- TASK INSTRUCTIONS: Reproduce the data below word for word.

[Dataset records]
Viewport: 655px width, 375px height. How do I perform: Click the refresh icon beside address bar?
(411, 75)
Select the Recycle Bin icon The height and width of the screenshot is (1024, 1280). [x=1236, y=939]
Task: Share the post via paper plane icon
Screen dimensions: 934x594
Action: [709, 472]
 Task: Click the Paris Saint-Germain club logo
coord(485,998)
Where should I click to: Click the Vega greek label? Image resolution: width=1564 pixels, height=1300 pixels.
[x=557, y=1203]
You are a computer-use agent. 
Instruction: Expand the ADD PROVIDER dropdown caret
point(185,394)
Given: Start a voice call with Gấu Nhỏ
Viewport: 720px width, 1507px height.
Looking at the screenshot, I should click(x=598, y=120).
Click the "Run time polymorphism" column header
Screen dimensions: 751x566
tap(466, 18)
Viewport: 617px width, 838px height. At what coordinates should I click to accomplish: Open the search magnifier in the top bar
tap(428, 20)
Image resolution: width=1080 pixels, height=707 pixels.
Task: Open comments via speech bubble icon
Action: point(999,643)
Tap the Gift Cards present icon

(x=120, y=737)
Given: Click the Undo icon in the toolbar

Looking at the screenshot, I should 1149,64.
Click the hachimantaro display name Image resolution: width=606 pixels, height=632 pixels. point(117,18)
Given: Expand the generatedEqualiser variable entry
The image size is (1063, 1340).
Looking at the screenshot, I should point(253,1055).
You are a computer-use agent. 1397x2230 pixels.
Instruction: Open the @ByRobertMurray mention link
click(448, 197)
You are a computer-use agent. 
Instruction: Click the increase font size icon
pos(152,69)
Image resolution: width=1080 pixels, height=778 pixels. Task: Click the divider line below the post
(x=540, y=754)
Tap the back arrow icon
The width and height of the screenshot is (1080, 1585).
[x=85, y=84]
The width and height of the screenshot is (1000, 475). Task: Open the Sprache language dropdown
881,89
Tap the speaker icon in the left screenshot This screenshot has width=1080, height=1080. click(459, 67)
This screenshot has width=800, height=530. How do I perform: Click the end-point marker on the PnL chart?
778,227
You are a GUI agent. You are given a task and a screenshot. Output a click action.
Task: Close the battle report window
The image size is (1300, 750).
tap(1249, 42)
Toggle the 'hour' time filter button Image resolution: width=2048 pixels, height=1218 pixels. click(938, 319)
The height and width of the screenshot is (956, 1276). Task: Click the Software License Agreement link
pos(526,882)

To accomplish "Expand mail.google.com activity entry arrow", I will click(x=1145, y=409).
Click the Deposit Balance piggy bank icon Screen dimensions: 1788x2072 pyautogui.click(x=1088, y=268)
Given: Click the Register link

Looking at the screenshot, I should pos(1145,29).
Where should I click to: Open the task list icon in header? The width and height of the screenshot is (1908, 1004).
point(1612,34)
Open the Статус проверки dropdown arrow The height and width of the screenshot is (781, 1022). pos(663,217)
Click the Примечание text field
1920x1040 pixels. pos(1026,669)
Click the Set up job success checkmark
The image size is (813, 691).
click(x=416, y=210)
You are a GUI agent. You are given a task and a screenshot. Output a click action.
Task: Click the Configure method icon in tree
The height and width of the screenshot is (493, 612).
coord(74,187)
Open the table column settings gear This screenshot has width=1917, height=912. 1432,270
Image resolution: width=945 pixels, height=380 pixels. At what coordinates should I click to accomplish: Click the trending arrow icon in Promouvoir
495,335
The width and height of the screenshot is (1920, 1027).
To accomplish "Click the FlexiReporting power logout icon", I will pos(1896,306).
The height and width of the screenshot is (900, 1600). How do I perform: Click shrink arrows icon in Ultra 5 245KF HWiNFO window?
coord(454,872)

- EXPECTED ANSWER:
Viewport: 655px width, 375px height. How do I perform: Click the refresh icon beside address bar?
(411, 75)
Select the Recycle Bin icon The height and width of the screenshot is (1024, 1280). [x=1236, y=939]
Task: Share the post via paper plane icon
Screen dimensions: 934x594
Action: [709, 472]
 Task: Click the Paris Saint-Germain club logo
coord(485,998)
Where should I click to: Click the Vega greek label? Image resolution: width=1564 pixels, height=1300 pixels.
[x=557, y=1203]
You are a computer-use agent. 
Instruction: Expand the ADD PROVIDER dropdown caret
point(185,394)
Given: Start a voice call with Gấu Nhỏ
Viewport: 720px width, 1507px height.
Looking at the screenshot, I should click(x=598, y=120).
Click the "Run time polymorphism" column header
Screen dimensions: 751x566
tap(466, 18)
Viewport: 617px width, 838px height. At what coordinates should I click to accomplish: Open the search magnifier in the top bar
tap(428, 20)
Image resolution: width=1080 pixels, height=707 pixels.
Task: Open comments via speech bubble icon
Action: point(999,643)
Tap the Gift Cards present icon

(x=120, y=737)
Given: Click the Undo icon in the toolbar

Looking at the screenshot, I should 1149,64.
Click the hachimantaro display name Image resolution: width=606 pixels, height=632 pixels. point(117,18)
Given: Expand the generatedEqualiser variable entry
The image size is (1063, 1340).
Looking at the screenshot, I should point(253,1055).
You are a computer-use agent. 1397x2230 pixels.
Instruction: Open the @ByRobertMurray mention link
click(448, 197)
You are a computer-use agent. 
Instruction: Click the increase font size icon
pos(152,69)
Image resolution: width=1080 pixels, height=778 pixels. Task: Click the divider line below the post
(x=540, y=754)
Tap the back arrow icon
The width and height of the screenshot is (1080, 1585).
[x=85, y=84]
The width and height of the screenshot is (1000, 475). Task: Open the Sprache language dropdown
881,89
Tap the speaker icon in the left screenshot This screenshot has width=1080, height=1080. click(459, 67)
This screenshot has width=800, height=530. How do I perform: Click the end-point marker on the PnL chart?
778,227
You are a GUI agent. You are given a task and a screenshot. Output a click action.
Task: Close the battle report window
The image size is (1300, 750).
tap(1249, 42)
Toggle the 'hour' time filter button Image resolution: width=2048 pixels, height=1218 pixels. click(938, 319)
The height and width of the screenshot is (956, 1276). Task: Click the Software License Agreement link
pos(526,882)

To accomplish "Expand mail.google.com activity entry arrow", I will click(x=1145, y=409).
Click the Deposit Balance piggy bank icon Screen dimensions: 1788x2072 pyautogui.click(x=1088, y=268)
Given: Click the Register link

Looking at the screenshot, I should pos(1145,29).
Where should I click to: Open the task list icon in header? The width and height of the screenshot is (1908, 1004).
point(1612,34)
Open the Статус проверки dropdown arrow The height and width of the screenshot is (781, 1022). pos(663,217)
Click the Примечание text field
1920x1040 pixels. pos(1026,669)
Click the Set up job success checkmark
The image size is (813, 691).
click(x=416, y=210)
You are a GUI agent. You are given a task and a screenshot. Output a click action.
Task: Click the Configure method icon in tree
The height and width of the screenshot is (493, 612).
coord(74,187)
Open the table column settings gear This screenshot has width=1917, height=912. 1432,270
Image resolution: width=945 pixels, height=380 pixels. At what coordinates should I click to accomplish: Click the trending arrow icon in Promouvoir
495,335
The width and height of the screenshot is (1920, 1027).
To accomplish "Click the FlexiReporting power logout icon", I will pos(1896,306).
The height and width of the screenshot is (900, 1600). How do I perform: Click shrink arrows icon in Ultra 5 245KF HWiNFO window?
coord(454,872)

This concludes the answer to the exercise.